Stored items:
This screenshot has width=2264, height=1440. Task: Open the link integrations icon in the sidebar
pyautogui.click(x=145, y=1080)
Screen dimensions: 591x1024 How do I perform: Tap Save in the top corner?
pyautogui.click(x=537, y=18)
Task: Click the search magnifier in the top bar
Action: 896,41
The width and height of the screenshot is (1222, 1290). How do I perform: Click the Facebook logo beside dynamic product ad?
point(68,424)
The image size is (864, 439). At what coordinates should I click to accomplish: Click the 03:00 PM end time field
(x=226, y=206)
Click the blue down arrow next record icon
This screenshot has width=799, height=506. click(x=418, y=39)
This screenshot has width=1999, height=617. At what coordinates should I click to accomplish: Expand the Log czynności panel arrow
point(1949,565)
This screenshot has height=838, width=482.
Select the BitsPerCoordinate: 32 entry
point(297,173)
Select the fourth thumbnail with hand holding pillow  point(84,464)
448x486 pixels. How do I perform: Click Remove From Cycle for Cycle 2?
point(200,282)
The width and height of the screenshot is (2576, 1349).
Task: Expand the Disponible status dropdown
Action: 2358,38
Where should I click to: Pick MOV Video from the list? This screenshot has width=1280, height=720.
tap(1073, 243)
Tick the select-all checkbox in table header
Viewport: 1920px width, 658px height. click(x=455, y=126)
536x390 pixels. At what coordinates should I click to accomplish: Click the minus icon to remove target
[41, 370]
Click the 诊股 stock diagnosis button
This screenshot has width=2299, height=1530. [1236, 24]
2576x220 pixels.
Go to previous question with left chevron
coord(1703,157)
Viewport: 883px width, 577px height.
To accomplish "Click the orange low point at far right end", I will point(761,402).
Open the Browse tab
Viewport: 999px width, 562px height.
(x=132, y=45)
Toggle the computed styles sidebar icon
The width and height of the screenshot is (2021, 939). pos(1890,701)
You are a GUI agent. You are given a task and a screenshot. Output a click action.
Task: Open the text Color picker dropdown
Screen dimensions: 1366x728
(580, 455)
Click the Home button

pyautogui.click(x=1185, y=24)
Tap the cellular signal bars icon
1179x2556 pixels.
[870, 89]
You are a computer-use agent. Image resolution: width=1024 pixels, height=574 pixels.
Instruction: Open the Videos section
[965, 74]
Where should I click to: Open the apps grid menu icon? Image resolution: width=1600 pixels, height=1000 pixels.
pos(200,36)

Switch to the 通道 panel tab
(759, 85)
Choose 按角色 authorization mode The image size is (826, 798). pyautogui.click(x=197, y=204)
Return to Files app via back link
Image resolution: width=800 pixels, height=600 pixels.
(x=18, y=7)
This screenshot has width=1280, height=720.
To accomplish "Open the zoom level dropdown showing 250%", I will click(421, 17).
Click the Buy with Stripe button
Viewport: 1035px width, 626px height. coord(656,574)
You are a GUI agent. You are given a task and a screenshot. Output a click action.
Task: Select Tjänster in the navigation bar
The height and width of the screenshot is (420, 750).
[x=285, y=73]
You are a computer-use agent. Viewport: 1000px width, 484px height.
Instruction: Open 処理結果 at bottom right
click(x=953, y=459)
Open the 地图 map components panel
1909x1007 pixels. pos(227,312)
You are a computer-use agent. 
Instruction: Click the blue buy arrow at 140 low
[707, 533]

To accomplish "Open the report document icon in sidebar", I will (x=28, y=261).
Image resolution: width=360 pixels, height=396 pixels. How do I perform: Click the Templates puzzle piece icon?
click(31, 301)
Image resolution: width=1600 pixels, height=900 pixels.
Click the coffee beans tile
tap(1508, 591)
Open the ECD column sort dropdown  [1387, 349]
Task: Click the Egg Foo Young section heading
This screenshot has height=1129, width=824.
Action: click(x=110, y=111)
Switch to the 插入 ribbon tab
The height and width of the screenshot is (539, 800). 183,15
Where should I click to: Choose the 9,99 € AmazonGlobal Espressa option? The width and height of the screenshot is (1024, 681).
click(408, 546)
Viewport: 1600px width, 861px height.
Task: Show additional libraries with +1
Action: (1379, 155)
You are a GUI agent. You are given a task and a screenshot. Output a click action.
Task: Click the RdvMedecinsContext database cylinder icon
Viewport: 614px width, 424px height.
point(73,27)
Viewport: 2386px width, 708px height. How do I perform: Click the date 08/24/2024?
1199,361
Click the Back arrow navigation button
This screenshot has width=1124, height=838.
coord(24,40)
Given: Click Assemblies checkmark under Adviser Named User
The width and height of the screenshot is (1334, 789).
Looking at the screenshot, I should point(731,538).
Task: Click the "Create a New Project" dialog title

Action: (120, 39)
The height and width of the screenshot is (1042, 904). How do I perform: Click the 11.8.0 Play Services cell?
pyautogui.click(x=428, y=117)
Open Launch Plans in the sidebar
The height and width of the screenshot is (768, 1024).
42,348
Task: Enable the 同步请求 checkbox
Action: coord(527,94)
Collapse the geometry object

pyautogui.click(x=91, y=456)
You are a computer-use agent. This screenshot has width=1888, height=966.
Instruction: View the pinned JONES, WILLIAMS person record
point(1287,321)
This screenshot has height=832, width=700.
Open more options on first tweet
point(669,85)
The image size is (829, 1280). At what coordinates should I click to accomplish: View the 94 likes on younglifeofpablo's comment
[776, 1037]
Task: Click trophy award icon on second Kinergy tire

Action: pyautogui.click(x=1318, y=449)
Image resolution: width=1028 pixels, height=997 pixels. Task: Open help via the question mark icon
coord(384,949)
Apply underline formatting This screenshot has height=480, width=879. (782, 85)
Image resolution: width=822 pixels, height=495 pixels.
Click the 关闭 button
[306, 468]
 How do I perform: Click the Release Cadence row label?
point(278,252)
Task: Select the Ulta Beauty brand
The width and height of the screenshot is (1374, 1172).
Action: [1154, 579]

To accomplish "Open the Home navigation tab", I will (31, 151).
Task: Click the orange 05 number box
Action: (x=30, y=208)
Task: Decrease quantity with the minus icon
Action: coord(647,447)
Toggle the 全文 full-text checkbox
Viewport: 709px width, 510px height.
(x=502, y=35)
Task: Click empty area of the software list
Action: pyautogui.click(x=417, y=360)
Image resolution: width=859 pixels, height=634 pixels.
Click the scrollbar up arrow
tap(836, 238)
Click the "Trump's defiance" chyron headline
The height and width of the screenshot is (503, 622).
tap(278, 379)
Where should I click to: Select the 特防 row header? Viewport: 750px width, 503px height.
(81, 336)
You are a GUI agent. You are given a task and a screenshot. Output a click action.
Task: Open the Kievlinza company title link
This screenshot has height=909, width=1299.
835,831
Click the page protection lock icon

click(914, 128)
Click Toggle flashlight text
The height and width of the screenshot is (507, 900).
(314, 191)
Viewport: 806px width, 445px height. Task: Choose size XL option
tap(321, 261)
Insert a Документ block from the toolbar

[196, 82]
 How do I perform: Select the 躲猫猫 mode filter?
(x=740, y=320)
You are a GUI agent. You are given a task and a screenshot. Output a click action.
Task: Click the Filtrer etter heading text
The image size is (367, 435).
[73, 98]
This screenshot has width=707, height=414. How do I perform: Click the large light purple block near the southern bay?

▸ Problem
Every line above is to be transcribed exactly, with nothing dropped.

▸ Answer to this task
This screenshot has width=2264, height=1440. Task: Open the link integrations icon in the sidebar
pyautogui.click(x=145, y=1080)
Screen dimensions: 591x1024 How do I perform: Tap Save in the top corner?
pyautogui.click(x=537, y=18)
Task: Click the search magnifier in the top bar
Action: 896,41
The width and height of the screenshot is (1222, 1290). How do I perform: Click the Facebook logo beside dynamic product ad?
point(68,424)
The image size is (864, 439). At what coordinates should I click to accomplish: Click the 03:00 PM end time field
(x=226, y=206)
Click the blue down arrow next record icon
This screenshot has width=799, height=506. click(x=418, y=39)
This screenshot has width=1999, height=617. At what coordinates should I click to accomplish: Expand the Log czynności panel arrow
point(1949,565)
This screenshot has height=838, width=482.
Select the BitsPerCoordinate: 32 entry
point(297,173)
Select the fourth thumbnail with hand holding pillow  point(84,464)
448x486 pixels. How do I perform: Click Remove From Cycle for Cycle 2?
point(200,282)
The width and height of the screenshot is (2576, 1349).
Task: Expand the Disponible status dropdown
Action: 2358,38
Where should I click to: Pick MOV Video from the list? This screenshot has width=1280, height=720.
tap(1073, 243)
Tick the select-all checkbox in table header
Viewport: 1920px width, 658px height. click(x=455, y=126)
536x390 pixels. At what coordinates should I click to accomplish: Click the minus icon to remove target
[41, 370]
Click the 诊股 stock diagnosis button
This screenshot has width=2299, height=1530. [1236, 24]
2576x220 pixels.
Go to previous question with left chevron
coord(1703,157)
Viewport: 883px width, 577px height.
To accomplish "Click the orange low point at far right end", I will point(761,402).
Open the Browse tab
Viewport: 999px width, 562px height.
(x=132, y=45)
Toggle the computed styles sidebar icon
The width and height of the screenshot is (2021, 939). pos(1890,701)
You are a GUI agent. You are given a task and a screenshot. Output a click action.
Task: Open the text Color picker dropdown
Screen dimensions: 1366x728
(580, 455)
Click the Home button

pyautogui.click(x=1185, y=24)
Tap the cellular signal bars icon
1179x2556 pixels.
[870, 89]
You are a computer-use agent. Image resolution: width=1024 pixels, height=574 pixels.
Instruction: Open the Videos section
[965, 74]
Where should I click to: Open the apps grid menu icon? Image resolution: width=1600 pixels, height=1000 pixels.
pos(200,36)

Switch to the 通道 panel tab
(759, 85)
Choose 按角色 authorization mode The image size is (826, 798). pyautogui.click(x=197, y=204)
Return to Files app via back link
Image resolution: width=800 pixels, height=600 pixels.
(x=18, y=7)
This screenshot has width=1280, height=720.
To accomplish "Open the zoom level dropdown showing 250%", I will click(421, 17).
Click the Buy with Stripe button
Viewport: 1035px width, 626px height. coord(656,574)
You are a GUI agent. You are given a task and a screenshot. Output a click action.
Task: Select Tjänster in the navigation bar
The height and width of the screenshot is (420, 750).
[x=285, y=73]
You are a computer-use agent. Viewport: 1000px width, 484px height.
Instruction: Open 処理結果 at bottom right
click(x=953, y=459)
Open the 地图 map components panel
1909x1007 pixels. pos(227,312)
You are a computer-use agent. 
Instruction: Click the blue buy arrow at 140 low
[707, 533]

To accomplish "Open the report document icon in sidebar", I will (x=28, y=261).
Image resolution: width=360 pixels, height=396 pixels. How do I perform: Click the Templates puzzle piece icon?
click(31, 301)
Image resolution: width=1600 pixels, height=900 pixels.
Click the coffee beans tile
tap(1508, 591)
Open the ECD column sort dropdown  [1387, 349]
Task: Click the Egg Foo Young section heading
This screenshot has height=1129, width=824.
Action: click(x=110, y=111)
Switch to the 插入 ribbon tab
The height and width of the screenshot is (539, 800). 183,15
Where should I click to: Choose the 9,99 € AmazonGlobal Espressa option? The width and height of the screenshot is (1024, 681).
click(408, 546)
Viewport: 1600px width, 861px height.
Task: Show additional libraries with +1
Action: (1379, 155)
You are a GUI agent. You are given a task and a screenshot. Output a click action.
Task: Click the RdvMedecinsContext database cylinder icon
Viewport: 614px width, 424px height.
point(73,27)
Viewport: 2386px width, 708px height. How do I perform: Click the date 08/24/2024?
1199,361
Click the Back arrow navigation button
This screenshot has width=1124, height=838.
coord(24,40)
Given: Click Assemblies checkmark under Adviser Named User
The width and height of the screenshot is (1334, 789).
Looking at the screenshot, I should point(731,538).
Task: Click the "Create a New Project" dialog title

Action: (120, 39)
The height and width of the screenshot is (1042, 904). How do I perform: Click the 11.8.0 Play Services cell?
pyautogui.click(x=428, y=117)
Open Launch Plans in the sidebar
The height and width of the screenshot is (768, 1024).
42,348
Task: Enable the 同步请求 checkbox
Action: coord(527,94)
Collapse the geometry object

pyautogui.click(x=91, y=456)
You are a computer-use agent. This screenshot has width=1888, height=966.
Instruction: View the pinned JONES, WILLIAMS person record
point(1287,321)
This screenshot has height=832, width=700.
Open more options on first tweet
point(669,85)
The image size is (829, 1280). At what coordinates should I click to accomplish: View the 94 likes on younglifeofpablo's comment
[776, 1037]
Task: Click trophy award icon on second Kinergy tire

Action: pyautogui.click(x=1318, y=449)
Image resolution: width=1028 pixels, height=997 pixels. Task: Open help via the question mark icon
coord(384,949)
Apply underline formatting This screenshot has height=480, width=879. (782, 85)
Image resolution: width=822 pixels, height=495 pixels.
Click the 关闭 button
[306, 468]
 How do I perform: Click the Release Cadence row label?
point(278,252)
Task: Select the Ulta Beauty brand
The width and height of the screenshot is (1374, 1172).
Action: [1154, 579]

To accomplish "Open the Home navigation tab", I will (31, 151).
Task: Click the orange 05 number box
Action: (x=30, y=208)
Task: Decrease quantity with the minus icon
Action: coord(647,447)
Toggle the 全文 full-text checkbox
Viewport: 709px width, 510px height.
(x=502, y=35)
Task: Click empty area of the software list
Action: pyautogui.click(x=417, y=360)
Image resolution: width=859 pixels, height=634 pixels.
Click the scrollbar up arrow
tap(836, 238)
Click the "Trump's defiance" chyron headline
The height and width of the screenshot is (503, 622).
tap(278, 379)
Where should I click to: Select the 特防 row header? Viewport: 750px width, 503px height.
(81, 336)
You are a GUI agent. You are given a task and a screenshot. Output a click action.
Task: Open the Kievlinza company title link
This screenshot has height=909, width=1299.
835,831
Click the page protection lock icon

click(914, 128)
Click Toggle flashlight text
The height and width of the screenshot is (507, 900).
(314, 191)
Viewport: 806px width, 445px height. Task: Choose size XL option
tap(321, 261)
Insert a Документ block from the toolbar

[196, 82]
 How do I perform: Select the 躲猫猫 mode filter?
(x=740, y=320)
You are a GUI agent. You are given a task and a screenshot. Output a click action.
Task: Click the Filtrer etter heading text
The image size is (367, 435).
[73, 98]
This screenshot has width=707, height=414. How do I perform: Click the large light purple block near the southern bay?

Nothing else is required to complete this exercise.